Now, to be clear, I am not reckoning that Pascal-M on the CX16 will "take over and reform the world!!!" ... I am not even expecting that it would ever be heavily used by anybody. However, it's still an appealing project to take something that ran on the KIM-1, MOS Technologies first 6502 computer ... pre-PET, pre Apple II ... and port it to the CX16.

Oh, by the way, that single KIM-1 card cannot possibly run Pascal-M ... it only has 1K of RAM! ... you would need something like a 32K RAM expansion card:

BruceMcF · Post by **BruceMcF** » Thu May 27, 2021 5:43 am

"Hits back of own neck" ~ I was judging the size of the compiler by the size of the object file ... but the "19K compiler" is not a binary, it's a text based object file format.
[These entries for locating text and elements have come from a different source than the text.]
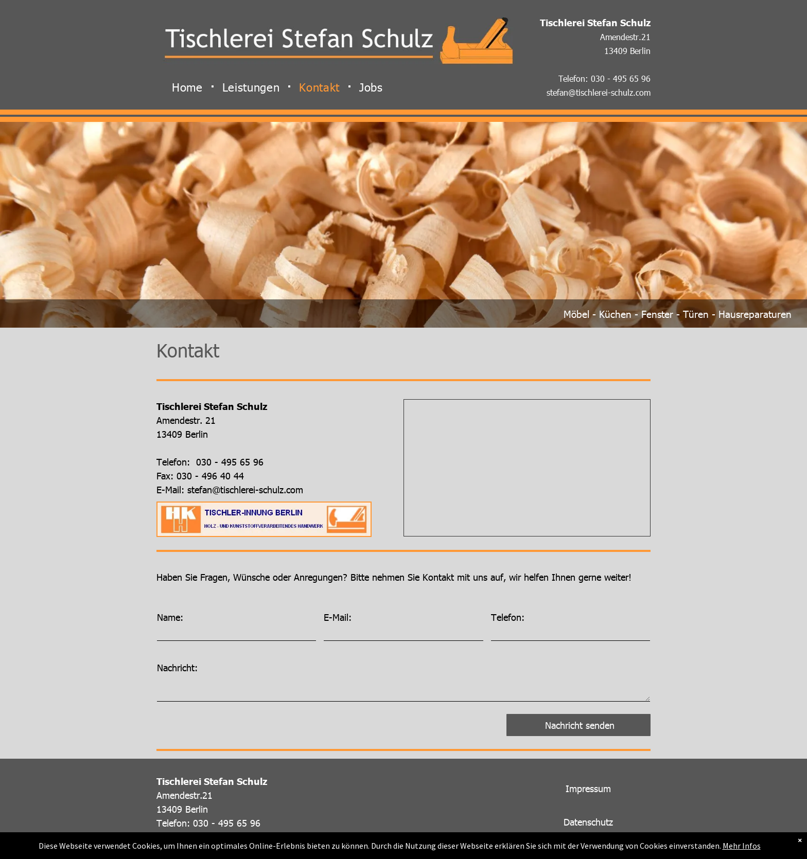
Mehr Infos (742, 845)
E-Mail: (338, 617)
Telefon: (507, 617)
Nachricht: (177, 667)
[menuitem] (189, 87)
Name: (170, 617)
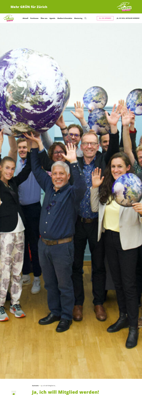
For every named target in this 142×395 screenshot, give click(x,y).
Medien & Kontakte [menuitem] (65, 18)
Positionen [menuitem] (35, 18)
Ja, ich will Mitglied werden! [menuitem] (128, 18)
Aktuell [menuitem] (26, 18)
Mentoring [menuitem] (79, 18)
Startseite (35, 385)
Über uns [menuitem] (44, 18)
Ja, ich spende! (105, 18)
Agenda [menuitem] (53, 18)
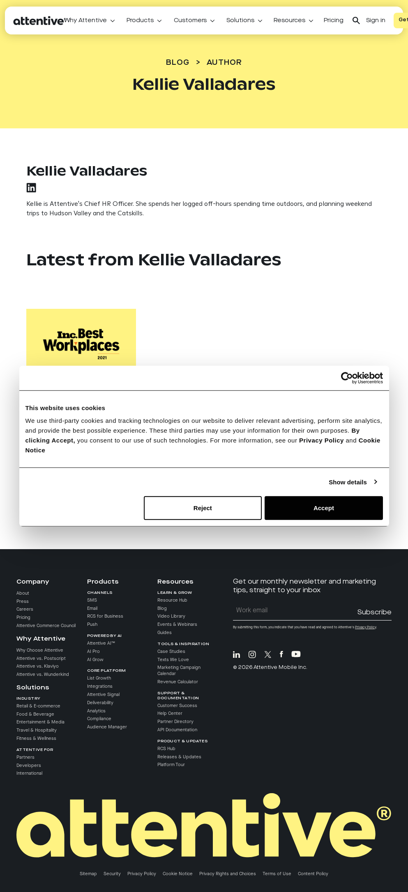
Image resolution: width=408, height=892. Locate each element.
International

That is, the object file is in a text format of lines mostly starting with "P" and then a digit to pick which kind of object line it is and then bytes which are in hexadecimal format to convert to the binary in the CODE space. So the programs are under half the size that I was thinking. A compiler program with a 19K filesize is less than 10K. Indeed, it would almost certainly be less than 8K, since some of the object lines are patches to generate the code address of forward references, and some is static data which could be stored in top of the data storage area, with the heap growing down from the bottom of the static data.
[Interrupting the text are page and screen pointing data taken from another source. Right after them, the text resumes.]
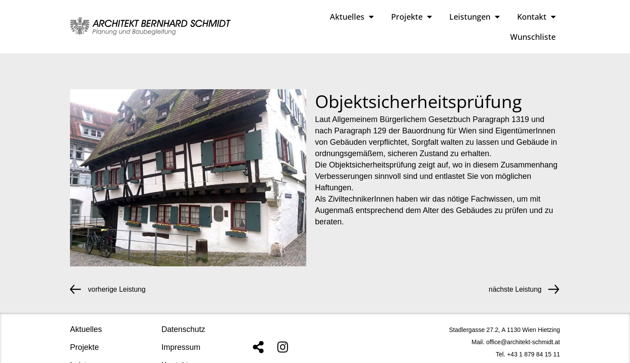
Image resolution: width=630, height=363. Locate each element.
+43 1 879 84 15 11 (533, 354)
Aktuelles (352, 16)
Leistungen (474, 16)
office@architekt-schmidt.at (523, 342)
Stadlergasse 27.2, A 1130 (484, 329)
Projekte (411, 16)
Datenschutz (183, 329)
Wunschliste (533, 36)
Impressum (180, 347)
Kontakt (536, 16)
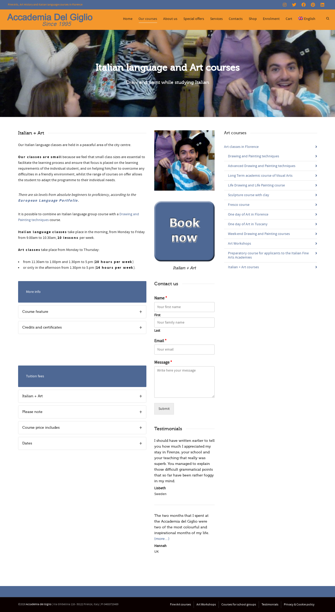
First (157, 315)
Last (157, 331)
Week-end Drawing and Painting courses (259, 234)
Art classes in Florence (241, 146)
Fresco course (238, 204)
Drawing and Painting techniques (253, 156)
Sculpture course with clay (248, 195)
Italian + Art (32, 396)
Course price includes (41, 428)
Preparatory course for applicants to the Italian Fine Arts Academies (268, 255)
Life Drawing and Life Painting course (256, 185)
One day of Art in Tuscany (248, 224)
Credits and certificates (42, 327)
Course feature (35, 312)
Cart (289, 19)
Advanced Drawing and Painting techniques (261, 166)
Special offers (193, 19)
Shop (253, 19)
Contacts (236, 19)
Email (160, 340)
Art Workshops (239, 243)
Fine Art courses (180, 604)
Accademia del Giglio (38, 604)
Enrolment (271, 19)
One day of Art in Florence (248, 214)
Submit (164, 408)
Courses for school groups (238, 604)
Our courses (148, 20)
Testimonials (270, 604)
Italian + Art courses (243, 267)
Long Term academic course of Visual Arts (260, 175)
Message (163, 362)
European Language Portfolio (48, 200)
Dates (27, 443)
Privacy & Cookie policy (299, 604)
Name (160, 298)
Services (216, 19)
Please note (32, 412)
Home (127, 19)
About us (170, 19)
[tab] (82, 311)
So I might go with a "SMALL" model of interpreter sitting where it loads at $0801, stack growing up from the end of the interpreter, heap growing downward from $9DFF, a 256 byte "mark stack" at $9E00-$9EFF, and CODE at $A000-$BFFF. Then a "MEDIUM" model could have three High RAM banks for programs and CODE addresses in the range of $A000-$FFFF. If the Compiler is somewhere in the rank of a single High RAM Segment, then 24K would be probably bigger than any Pascal-M program I would be likely to write.
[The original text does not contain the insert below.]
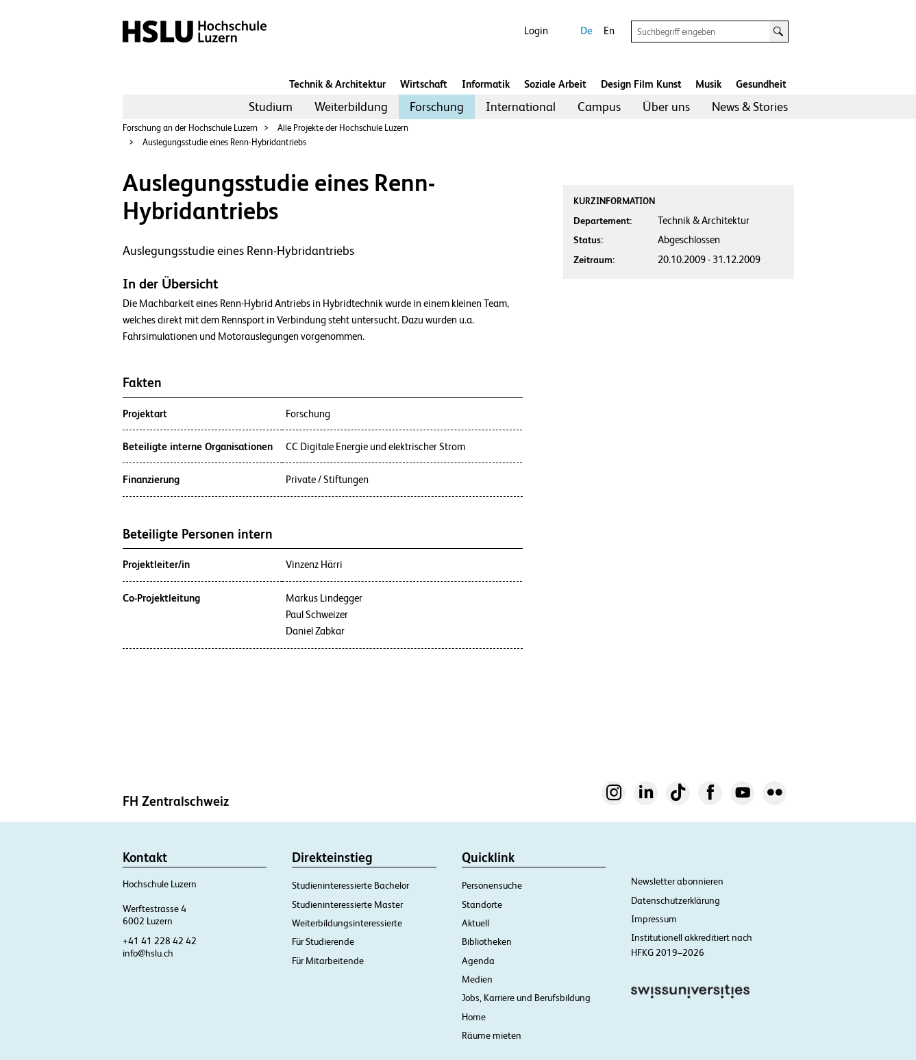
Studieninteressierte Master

That also saves times in bringing the system up for the first time, since the first version of the object loader program could be a Basic program that gives a menu of m-code object files and when you pick one, it loads it and builds the program in the High RAM segment, sets up the zero page, and then loads the interpreter, which starts right into a warm start and starts executing the program at "Virtual" $A000. A loader in Forth or Assembly would be faster, but that would work for getting started.

snake · Post by **snake** » Thu May 27, 2021 8:13 pm

Have you seen this P65PAS?

https://github.com/t-edson/P65Pas

BruceMcF · Post by **BruceMcF** » Thu May 27, 2021 11:23 pm

4 hours ago, snake said:

Have you seen this P65PAS?

https://github.com/t-edson/P65Pas

No, but since Pascal-M would be hosted on the CX16, they are entirely different beasts. I am not playing around with writing an m-code interpreter because I have a desire to program the CX16 in Pascal, but as part of developing language tools hosted on the CX16.

rje · Post by **rje** » Fri May 28, 2021 1:28 pm

I've been struggling with an interpreter from the software-engineer side of things. Tokenizers are easy, VMs are easy, compilers... are tricky for me.

rje · Post by **rje** » Fri May 28, 2021 1:29 pm

By the way, the concept is totally cool and I'm on board.

BruceMcF · Post by **BruceMcF** » Wed Jun 09, 2021 8:46 am

Also, I never did much programming in Pascal, and I misread the Kim1 documentation on the m-code and the Pascal model. With the much clearer documentation of the FreePascal code for a generic m-code interpreter, I see that I was implementing the stack and heap the wrong way around. That is not a problem to fix up, though: it is actually easier doing it correctly, since with the (S) in zero page pointing to the bottom of the stack, (S),Y can easily reference all of the bytes in the built in operands -- at most 16bytes for operations on a pair of sets, which are 8byte membership bitmaps for up to 64 items.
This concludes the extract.